All the more so as the courts have so far come down on the side of the plurality. Earlier this year the Supreme Court refused to take up a case out of New Mexico where a wedding photographer was fined for refusing to work a gay marriage. That decision allowed a lower court ruling upholding the state’s anti-discrimination law to stand,
The argument in support of New Mexico’s law holds that the 14th amendment requires equal treatment under the law.
The problem with this argument is that the 14th amendment grants us the right to equal treatment by the government. Not equal treatment from private citizens. A photographer refusing to work at a specific wedding for moral reasons is no more an equal protection issue than people refusing to read a particular blog, or watch a particular television show.
Or a vegetarian restaurant refusing to serve steaks.
When do we have the right to say no? Can the government create laws that compel us to provide goods or services to other private citizens unwillingly? If such laws are legal, is the 1st amendment an exception? Or can business, as the oft-seen sign states, “reserve the right to refuse service to anyone?”
Are there any limits to when the government can compel our service? That’s the conundrum created when people say they have a “right” to something. It compels those engaged in the act of providing the something to serve you whether they want to or not.
Unwilling service is what most people call slavery.
It doesn’t matter whether or not we agree with Huguenin’s attitudes about gay marriage. The ACLU certainly couldn’t be said to agree with the political/social beliefs of the Nazis or Klan members they’ve defended in the past (not the Huguenin is on par with either of those hateful groups).
This isn’t a “should gays be allowed to marry” question. The question is, can gays compel others to participate in their weddings?
Lots of people – including many political leaders right here in North Dakota – seem to think that answer is yes.
That’s a problem in a free society, and one that probably stems from an attitude we’ve developed which treats businesses as de facto public utilities. Employers are treated as distribution points for health insurance and retirement planning. A job above a certain wage is talked about as though it were a right, and not a negotiated relationship between two parties.
People seem to think that they not only have a right to demand that their employer provide them with benefits like health insurance, but that those benefits cover things like contraception, even if the employer doesn’t want to pay for that.
Is it any wonder, then, that when it comes to refusing service many feel employers don’t have any rights? Including the right to say no?

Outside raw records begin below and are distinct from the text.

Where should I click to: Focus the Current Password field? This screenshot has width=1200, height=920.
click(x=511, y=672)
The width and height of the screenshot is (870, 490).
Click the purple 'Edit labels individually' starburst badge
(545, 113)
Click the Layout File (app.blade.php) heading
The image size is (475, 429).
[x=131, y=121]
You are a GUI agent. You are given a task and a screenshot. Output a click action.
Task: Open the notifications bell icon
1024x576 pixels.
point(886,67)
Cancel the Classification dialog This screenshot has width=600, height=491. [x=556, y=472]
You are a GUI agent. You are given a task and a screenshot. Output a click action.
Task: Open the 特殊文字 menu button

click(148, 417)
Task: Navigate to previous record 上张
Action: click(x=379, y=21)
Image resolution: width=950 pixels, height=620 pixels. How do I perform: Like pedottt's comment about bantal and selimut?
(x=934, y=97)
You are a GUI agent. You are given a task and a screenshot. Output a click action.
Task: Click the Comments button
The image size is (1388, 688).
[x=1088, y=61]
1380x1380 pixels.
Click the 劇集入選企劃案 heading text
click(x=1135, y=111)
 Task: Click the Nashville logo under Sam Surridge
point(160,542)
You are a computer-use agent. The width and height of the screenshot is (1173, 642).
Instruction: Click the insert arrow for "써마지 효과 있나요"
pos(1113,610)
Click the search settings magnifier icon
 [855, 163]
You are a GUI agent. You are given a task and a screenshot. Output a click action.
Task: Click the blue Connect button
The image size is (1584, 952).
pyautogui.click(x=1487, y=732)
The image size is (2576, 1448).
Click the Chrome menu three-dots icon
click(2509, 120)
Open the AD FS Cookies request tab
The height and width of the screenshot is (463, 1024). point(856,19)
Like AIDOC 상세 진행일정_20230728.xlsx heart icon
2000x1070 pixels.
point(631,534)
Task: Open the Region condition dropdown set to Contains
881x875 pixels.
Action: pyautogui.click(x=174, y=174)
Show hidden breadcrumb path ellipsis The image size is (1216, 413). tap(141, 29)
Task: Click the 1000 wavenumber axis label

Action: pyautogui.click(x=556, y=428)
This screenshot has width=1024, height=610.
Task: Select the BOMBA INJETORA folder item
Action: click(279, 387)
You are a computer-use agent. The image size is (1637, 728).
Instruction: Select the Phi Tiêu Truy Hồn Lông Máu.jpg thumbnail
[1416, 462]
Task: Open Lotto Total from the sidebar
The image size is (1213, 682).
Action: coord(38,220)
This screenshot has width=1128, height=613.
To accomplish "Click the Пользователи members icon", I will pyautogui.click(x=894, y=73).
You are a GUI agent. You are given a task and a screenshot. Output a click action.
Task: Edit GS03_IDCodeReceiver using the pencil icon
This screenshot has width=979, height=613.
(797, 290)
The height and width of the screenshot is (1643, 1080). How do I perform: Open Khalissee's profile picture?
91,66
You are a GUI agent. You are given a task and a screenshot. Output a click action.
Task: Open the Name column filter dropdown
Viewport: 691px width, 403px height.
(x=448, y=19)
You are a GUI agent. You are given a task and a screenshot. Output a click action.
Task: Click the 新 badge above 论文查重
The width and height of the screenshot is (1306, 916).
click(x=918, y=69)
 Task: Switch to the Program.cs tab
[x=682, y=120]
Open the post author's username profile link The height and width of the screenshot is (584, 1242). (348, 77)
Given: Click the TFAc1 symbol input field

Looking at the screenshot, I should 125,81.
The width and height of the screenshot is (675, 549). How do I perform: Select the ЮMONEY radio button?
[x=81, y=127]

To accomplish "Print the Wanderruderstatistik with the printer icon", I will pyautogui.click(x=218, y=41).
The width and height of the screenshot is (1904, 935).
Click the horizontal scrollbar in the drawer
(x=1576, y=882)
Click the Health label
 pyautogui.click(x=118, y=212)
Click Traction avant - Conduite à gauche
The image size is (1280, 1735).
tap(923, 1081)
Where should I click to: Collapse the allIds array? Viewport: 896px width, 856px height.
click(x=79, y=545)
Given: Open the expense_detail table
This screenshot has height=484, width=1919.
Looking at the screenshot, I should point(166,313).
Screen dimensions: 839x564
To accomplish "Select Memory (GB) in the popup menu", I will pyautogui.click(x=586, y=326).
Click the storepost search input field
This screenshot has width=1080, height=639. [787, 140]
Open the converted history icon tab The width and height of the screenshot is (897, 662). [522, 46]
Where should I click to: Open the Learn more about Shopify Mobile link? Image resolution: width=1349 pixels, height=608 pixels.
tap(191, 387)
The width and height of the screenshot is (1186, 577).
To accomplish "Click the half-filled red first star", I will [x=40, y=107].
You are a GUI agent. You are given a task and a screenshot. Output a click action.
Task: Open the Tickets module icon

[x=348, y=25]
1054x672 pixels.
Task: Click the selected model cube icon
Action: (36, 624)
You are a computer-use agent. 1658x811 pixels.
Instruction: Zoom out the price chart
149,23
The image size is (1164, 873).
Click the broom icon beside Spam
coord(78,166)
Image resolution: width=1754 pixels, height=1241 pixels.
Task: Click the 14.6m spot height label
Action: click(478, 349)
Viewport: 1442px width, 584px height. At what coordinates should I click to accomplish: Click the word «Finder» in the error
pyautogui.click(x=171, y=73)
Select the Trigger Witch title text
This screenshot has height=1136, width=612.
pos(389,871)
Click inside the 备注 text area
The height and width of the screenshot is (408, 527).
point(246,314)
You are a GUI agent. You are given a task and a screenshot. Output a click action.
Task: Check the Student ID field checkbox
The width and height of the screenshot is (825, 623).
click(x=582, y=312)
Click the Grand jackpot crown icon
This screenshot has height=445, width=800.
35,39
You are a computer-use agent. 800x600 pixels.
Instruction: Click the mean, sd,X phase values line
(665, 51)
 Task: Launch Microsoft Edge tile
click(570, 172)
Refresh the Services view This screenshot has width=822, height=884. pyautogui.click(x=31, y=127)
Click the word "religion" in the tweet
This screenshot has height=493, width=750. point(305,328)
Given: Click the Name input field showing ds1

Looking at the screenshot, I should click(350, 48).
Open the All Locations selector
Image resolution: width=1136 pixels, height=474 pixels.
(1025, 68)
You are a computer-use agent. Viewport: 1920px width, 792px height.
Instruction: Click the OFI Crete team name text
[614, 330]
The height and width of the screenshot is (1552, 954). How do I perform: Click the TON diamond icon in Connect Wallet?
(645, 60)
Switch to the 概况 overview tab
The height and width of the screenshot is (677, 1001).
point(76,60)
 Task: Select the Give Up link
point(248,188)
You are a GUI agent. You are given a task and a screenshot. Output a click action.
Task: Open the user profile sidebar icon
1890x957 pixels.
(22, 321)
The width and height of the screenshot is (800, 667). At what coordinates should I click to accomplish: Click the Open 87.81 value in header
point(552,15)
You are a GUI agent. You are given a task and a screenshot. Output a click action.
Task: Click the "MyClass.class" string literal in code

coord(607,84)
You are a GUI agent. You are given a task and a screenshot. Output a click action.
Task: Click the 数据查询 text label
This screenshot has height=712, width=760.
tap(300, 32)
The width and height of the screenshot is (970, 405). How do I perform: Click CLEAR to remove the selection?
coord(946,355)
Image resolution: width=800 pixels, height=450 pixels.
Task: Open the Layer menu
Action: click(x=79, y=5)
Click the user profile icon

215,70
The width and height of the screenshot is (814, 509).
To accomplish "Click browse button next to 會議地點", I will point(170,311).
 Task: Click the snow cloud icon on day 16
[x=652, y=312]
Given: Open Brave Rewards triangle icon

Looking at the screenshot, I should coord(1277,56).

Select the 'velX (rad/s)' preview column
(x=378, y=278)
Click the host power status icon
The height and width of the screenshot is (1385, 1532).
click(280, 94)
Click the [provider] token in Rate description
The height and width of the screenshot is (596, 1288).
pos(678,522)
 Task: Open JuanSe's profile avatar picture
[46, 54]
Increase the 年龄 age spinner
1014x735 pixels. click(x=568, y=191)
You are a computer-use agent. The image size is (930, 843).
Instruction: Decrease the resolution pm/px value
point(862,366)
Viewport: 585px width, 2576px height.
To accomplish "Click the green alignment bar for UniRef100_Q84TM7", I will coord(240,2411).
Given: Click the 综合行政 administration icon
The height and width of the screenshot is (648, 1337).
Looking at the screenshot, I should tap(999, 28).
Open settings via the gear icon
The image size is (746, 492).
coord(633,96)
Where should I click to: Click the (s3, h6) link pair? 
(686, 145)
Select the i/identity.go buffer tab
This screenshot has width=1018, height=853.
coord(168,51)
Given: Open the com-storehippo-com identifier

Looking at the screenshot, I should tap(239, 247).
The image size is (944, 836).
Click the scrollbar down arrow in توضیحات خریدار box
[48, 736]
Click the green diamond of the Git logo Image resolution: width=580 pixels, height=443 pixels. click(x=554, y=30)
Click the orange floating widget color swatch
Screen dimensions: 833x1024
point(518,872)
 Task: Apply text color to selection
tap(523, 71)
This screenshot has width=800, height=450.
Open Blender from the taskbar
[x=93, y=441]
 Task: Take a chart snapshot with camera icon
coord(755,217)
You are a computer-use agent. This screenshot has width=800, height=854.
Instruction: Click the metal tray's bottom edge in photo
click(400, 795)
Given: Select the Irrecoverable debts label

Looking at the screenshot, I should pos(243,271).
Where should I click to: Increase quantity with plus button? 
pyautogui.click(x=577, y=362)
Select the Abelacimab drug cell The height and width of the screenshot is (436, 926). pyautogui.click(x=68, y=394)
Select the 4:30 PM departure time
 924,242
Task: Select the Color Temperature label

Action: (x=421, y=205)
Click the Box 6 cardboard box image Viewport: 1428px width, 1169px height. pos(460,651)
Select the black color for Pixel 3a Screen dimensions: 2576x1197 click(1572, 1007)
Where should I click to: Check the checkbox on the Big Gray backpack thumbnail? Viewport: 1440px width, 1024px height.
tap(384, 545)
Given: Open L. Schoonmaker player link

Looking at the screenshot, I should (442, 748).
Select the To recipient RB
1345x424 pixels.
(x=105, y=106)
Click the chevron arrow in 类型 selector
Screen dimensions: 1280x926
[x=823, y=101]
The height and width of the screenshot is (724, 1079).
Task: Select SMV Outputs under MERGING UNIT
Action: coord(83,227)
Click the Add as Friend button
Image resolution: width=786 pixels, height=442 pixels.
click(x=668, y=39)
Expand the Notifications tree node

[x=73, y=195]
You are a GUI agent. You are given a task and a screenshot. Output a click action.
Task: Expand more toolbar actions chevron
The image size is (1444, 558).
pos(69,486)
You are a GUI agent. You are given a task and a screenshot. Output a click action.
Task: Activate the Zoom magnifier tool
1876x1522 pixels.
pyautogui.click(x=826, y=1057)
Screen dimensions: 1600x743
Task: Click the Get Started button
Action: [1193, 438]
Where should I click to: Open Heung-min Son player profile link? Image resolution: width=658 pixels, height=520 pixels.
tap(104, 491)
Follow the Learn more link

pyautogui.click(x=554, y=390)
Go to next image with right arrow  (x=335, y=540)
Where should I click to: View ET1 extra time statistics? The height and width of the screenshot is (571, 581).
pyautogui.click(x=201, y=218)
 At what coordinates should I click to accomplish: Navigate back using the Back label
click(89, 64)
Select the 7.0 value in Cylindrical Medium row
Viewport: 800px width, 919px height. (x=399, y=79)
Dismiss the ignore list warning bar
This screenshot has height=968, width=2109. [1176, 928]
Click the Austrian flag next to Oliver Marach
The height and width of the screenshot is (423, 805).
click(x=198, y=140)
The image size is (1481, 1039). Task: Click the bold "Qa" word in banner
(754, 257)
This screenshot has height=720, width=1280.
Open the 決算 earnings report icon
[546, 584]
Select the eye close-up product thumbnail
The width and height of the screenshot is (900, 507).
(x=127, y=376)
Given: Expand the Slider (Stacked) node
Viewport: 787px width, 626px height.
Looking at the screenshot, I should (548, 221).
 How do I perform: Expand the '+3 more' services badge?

It’s not just businesses either. Remember that we also have a health insurance law these days which compels you to purchase health insurance, even if you don’t need or want it.
We all have our opinions on things like health insurance and gay marriage – I happen to think that insurance is a good idea, and that consenting adults can arrange themselves in whatever unions they wish – but those stances are beside the point. Individuals, be they a lone citizen or the head of a business, should be allowed to make decisions for themselves.
Even if those decisions are unpopular with the masses.